Example 2 In Example 1, the final concentration of Z-Gly-Gly was
15mM, final concentration of L-Phe-L-LeuOEt
The reaction was carried out in the same manner in an emulsion state at 5 mM, organic phase volume/aqueous phase volume ratio of 10/1, aqueous phase enzyme concentration of 2%, and aqueous phase PH of 4.5.

As a result, the desired product was produced with a high yield of about 82%.
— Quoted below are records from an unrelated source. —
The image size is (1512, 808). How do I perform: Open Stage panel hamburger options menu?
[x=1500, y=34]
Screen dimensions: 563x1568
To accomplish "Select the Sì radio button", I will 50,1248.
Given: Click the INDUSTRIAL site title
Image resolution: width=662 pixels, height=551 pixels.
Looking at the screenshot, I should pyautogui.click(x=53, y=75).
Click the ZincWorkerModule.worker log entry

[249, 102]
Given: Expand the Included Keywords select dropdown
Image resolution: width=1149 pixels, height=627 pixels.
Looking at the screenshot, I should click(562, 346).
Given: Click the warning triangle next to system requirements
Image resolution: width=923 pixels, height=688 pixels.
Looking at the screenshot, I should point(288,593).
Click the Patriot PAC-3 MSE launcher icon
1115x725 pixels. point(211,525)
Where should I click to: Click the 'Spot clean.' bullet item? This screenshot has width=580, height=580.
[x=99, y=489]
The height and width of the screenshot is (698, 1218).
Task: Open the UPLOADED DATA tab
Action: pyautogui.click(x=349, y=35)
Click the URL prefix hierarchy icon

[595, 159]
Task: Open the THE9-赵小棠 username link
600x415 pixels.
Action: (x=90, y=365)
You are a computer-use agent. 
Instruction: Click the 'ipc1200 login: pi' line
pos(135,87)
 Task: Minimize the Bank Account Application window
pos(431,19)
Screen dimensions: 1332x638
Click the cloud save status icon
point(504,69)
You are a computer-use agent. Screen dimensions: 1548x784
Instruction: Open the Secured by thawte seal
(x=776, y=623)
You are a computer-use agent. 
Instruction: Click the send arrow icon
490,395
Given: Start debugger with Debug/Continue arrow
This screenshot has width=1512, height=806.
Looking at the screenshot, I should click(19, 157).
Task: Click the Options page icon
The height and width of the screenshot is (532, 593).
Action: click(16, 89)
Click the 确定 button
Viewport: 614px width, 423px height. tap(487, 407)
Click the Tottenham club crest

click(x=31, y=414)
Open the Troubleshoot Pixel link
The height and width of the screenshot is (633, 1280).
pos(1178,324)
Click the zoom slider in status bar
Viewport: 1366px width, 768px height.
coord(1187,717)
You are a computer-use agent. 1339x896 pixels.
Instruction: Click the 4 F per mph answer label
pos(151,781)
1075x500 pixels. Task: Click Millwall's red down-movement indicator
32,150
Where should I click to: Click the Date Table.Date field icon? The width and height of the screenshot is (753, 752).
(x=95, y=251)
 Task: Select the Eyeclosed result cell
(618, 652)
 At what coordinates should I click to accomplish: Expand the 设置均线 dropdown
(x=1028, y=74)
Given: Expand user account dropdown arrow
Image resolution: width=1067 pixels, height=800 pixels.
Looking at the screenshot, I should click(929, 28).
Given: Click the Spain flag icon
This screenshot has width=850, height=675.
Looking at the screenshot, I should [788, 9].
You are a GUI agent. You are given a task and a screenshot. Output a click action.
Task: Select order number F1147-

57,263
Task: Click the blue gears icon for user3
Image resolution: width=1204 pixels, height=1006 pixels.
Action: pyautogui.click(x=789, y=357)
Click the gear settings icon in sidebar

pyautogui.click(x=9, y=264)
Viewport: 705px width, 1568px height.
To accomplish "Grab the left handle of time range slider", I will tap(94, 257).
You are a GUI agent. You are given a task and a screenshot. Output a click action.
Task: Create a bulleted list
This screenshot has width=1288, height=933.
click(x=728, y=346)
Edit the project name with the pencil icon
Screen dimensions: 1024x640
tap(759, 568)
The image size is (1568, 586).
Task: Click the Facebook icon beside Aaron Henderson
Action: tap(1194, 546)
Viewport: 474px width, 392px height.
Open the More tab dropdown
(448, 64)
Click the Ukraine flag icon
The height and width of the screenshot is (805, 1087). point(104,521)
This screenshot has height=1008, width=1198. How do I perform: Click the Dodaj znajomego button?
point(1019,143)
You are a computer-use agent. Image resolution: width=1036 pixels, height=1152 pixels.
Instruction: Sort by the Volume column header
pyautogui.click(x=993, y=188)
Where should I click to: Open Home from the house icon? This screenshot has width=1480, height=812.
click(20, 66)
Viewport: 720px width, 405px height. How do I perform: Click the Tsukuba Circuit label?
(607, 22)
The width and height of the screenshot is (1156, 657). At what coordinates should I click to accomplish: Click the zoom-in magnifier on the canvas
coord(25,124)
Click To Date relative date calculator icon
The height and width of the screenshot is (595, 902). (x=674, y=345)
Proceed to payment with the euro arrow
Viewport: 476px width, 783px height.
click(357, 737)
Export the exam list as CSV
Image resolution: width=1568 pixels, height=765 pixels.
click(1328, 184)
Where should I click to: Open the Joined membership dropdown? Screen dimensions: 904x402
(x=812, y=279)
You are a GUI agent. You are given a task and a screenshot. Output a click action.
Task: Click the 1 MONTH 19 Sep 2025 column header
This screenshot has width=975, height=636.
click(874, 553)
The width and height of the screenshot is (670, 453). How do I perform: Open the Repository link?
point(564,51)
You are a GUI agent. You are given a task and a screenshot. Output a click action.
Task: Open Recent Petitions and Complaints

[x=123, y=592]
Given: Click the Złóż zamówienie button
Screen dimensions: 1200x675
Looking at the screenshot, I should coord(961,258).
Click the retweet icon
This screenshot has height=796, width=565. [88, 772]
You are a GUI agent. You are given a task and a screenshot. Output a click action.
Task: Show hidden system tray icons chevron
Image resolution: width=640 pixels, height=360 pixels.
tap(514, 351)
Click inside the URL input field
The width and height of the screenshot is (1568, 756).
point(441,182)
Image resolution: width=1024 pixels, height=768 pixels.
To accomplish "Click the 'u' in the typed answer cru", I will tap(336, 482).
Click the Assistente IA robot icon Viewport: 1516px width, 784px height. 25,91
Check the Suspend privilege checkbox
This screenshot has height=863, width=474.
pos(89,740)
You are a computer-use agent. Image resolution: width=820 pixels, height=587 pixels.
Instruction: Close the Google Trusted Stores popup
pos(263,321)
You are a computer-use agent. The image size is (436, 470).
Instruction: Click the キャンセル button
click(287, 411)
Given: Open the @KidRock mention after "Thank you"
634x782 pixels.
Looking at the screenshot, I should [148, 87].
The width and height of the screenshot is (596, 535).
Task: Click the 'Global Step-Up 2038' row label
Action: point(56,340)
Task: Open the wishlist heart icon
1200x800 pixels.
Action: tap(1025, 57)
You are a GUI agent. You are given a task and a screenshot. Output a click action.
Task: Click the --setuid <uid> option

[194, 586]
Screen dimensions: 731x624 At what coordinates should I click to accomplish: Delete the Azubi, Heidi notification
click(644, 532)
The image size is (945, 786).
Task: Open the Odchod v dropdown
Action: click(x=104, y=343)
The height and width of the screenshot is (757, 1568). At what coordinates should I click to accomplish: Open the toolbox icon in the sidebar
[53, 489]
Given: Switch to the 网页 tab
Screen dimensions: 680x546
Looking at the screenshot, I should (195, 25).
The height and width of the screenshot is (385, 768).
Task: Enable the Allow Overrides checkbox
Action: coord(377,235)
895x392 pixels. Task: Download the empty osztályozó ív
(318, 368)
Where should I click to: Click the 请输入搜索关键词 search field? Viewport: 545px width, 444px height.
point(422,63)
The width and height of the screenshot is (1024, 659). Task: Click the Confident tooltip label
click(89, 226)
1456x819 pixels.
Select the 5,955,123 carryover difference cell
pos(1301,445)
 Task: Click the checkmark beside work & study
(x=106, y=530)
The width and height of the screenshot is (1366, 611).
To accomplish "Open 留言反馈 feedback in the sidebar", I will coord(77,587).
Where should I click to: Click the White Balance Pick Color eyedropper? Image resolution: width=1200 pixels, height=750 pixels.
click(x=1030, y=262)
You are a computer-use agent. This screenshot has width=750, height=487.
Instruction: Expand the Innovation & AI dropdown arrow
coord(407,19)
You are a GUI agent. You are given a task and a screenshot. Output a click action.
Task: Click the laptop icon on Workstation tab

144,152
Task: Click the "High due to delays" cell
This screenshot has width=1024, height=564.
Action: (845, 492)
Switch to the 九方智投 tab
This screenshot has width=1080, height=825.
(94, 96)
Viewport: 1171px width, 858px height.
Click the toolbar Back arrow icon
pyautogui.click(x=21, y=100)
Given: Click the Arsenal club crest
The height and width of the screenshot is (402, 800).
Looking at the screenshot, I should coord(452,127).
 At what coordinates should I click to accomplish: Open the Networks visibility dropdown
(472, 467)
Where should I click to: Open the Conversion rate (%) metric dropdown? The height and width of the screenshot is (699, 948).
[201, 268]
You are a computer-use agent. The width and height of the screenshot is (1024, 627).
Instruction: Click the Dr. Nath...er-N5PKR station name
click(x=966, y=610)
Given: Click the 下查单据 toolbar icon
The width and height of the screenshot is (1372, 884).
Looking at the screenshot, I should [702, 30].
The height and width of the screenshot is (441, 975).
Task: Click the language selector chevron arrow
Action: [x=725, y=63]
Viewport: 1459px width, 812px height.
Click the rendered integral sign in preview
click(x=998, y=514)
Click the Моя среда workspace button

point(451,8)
As described above, it can be seen that the enzyme reaction in the water-ethyl acetate two-phase system of the present invention can improve the yield of the target product. Depending on the selection of reaction conditions, approximately
The desired product can be synthesized with a high yield of around 90%.

[Brief explanation of the drawing]

FIG. 1 is a graph showing the relationship between reaction time and yield in the method shown in Example 1, and FIG. 2 is the same graph in the method shown in Comparative Example 1.

Claims (1)

[Claims] 1. A method for producing an oligopeptide, which comprises carrying out a condensation reaction of N-substituted glycyl-glycine and phenylalanyl-leucyl alkyl ester in a water-ethyl acetate two-phase system using a Bacillus metalloprotease.